*** Opening Source text ***
All of my professional career wins came by submission so I have tremendous respect for Jiu Jitsu as an art. In my last fight you can see the effectiveness of the ground game against a tough opponent. Click Here to view it.
Anyone considering MMA has to understand that you need to have a solid grasp of the ground game if you are to walk out of the cage intact. This is of course taking into consideration that your opponent is proficient in the ground game as well. If you both don’t know it…well anything can happen then.
Being a professional MMA fighter you hear mixed reviews and feelings in regards to training in the gi. Some swear by it others want nothing to do with it. Personally myself I enjoy. I try to get my Jiu Jitsu training with the gi at least 2 times a week. MMA athletes have alot of plates to spin. Jiu Jitsu, Wrestling, Boxing, Muay Thai/Kickboxing, Sambo etc are all part of our weekly routine striving to be the best in the world at what we do. Putting the gi on after a 2 sessions each day can seem alittle discouraging because you think to yourself “im not going to use this in my fight why should I put it on?” but putting that gi on is a very worthwhile activity.
Implementing the gi into your training regime is MORE MAT TIME! More mat time is alot better then sitting on your couch eating chips and watching tv. Much like boxers holding weights in their hands when they shadow box to make their punches quicker, the extra weight of wearing the gi will make your technique alot tighter and your strategy will change. In gi training explosive movements are not as common as in no gi and you have to rely on your technique and skill set alot more. From personal experience I have noticed that my no gi game gets alot better after a few weeks of training in the gi.
*** Closing Source text ***
Exercise aim: Could you give again the part of the passage on gi training that opens with the words containing "Implementing the gi" and closes with "of training in the gi.", switching "chips" to "popcorn"?
*** Opening Available data ***
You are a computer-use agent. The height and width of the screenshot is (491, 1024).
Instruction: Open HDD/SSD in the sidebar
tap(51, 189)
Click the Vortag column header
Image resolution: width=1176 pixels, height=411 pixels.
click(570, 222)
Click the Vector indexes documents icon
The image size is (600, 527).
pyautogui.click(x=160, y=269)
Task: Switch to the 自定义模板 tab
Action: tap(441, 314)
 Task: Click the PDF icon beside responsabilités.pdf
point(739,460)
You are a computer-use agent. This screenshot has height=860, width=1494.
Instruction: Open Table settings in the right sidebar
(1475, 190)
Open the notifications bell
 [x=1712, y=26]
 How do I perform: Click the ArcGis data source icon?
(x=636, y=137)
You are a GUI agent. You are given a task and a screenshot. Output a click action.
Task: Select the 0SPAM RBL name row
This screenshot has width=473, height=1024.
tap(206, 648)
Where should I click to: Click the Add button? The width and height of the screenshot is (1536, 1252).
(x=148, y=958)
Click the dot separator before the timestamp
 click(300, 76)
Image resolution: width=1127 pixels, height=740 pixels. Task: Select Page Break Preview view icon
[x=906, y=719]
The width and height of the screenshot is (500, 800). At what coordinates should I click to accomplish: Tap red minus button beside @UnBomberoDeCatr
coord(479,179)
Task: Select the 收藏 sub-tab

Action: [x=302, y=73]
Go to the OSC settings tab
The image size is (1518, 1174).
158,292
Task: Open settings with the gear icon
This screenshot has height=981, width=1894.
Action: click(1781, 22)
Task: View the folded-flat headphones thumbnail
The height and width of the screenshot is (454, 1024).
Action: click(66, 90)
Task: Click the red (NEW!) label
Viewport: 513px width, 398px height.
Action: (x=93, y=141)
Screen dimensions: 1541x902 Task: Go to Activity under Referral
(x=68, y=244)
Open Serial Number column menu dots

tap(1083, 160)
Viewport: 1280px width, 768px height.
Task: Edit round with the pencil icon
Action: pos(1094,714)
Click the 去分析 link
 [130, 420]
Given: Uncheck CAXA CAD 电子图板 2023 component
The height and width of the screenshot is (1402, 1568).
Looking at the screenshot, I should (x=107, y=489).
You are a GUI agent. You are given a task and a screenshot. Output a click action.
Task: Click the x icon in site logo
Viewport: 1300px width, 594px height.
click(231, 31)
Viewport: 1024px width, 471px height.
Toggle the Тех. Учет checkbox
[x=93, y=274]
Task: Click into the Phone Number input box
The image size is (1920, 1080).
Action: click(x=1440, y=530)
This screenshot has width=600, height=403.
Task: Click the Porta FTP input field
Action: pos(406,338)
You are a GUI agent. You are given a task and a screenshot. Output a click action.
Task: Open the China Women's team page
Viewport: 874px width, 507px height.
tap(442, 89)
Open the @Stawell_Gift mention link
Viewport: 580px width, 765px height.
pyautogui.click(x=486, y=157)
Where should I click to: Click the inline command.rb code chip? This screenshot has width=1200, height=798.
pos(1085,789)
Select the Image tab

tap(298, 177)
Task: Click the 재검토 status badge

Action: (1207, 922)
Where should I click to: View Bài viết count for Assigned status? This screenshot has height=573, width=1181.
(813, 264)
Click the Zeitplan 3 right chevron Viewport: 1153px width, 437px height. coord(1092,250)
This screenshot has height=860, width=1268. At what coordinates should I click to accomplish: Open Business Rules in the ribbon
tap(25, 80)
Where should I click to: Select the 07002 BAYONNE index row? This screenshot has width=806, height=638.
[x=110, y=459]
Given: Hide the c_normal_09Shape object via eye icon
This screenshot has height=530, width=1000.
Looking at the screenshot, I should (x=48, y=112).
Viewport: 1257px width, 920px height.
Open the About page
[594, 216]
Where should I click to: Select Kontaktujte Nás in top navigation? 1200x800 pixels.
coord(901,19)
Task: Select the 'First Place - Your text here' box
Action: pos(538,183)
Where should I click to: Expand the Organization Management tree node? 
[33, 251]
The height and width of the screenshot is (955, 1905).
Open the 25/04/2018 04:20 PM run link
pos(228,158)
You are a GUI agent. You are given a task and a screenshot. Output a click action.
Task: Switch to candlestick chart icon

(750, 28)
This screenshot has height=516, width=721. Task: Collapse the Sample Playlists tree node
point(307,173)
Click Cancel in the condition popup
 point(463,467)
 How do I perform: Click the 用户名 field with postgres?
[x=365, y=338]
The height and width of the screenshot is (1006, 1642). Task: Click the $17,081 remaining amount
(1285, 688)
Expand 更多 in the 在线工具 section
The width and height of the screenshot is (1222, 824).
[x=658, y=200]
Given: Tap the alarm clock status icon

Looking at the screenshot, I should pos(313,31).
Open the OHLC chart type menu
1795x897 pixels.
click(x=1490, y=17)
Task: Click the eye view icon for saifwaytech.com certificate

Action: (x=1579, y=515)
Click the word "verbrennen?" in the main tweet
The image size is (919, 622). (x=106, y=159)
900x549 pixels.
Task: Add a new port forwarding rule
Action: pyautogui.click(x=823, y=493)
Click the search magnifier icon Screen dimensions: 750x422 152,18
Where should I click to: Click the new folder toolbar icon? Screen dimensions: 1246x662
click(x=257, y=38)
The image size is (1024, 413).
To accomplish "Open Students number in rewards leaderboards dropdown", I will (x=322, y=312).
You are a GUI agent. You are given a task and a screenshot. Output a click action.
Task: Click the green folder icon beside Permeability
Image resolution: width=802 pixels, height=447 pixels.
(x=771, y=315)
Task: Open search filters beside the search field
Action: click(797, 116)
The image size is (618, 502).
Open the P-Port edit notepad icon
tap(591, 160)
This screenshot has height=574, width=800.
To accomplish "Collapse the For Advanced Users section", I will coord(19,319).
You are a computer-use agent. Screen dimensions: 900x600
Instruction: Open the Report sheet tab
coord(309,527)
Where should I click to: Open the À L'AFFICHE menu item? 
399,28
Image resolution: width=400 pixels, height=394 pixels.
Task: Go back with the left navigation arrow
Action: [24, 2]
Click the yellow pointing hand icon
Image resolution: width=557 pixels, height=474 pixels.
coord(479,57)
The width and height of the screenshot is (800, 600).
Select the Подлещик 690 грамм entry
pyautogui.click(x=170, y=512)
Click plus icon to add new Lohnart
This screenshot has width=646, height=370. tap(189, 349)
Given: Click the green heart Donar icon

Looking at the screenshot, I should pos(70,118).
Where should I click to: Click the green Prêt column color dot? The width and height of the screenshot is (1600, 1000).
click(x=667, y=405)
*** Closing Available data ***
Written reply:
Implementing the gi into your training regime is MORE MAT TIME! More mat time is alot better then sitting on your couch eating popcorn and watching tv. Much like boxers holding weights in their hands when they shadow box to make their punches quicker, the extra weight of wearing the gi will make your technique alot tighter and your strategy will change. In gi training explosive movements are not as common as in no gi and you have to rely on your technique and skill set alot more. From personal experience I have noticed that my no gi game gets alot better after a few weeks of training in the gi.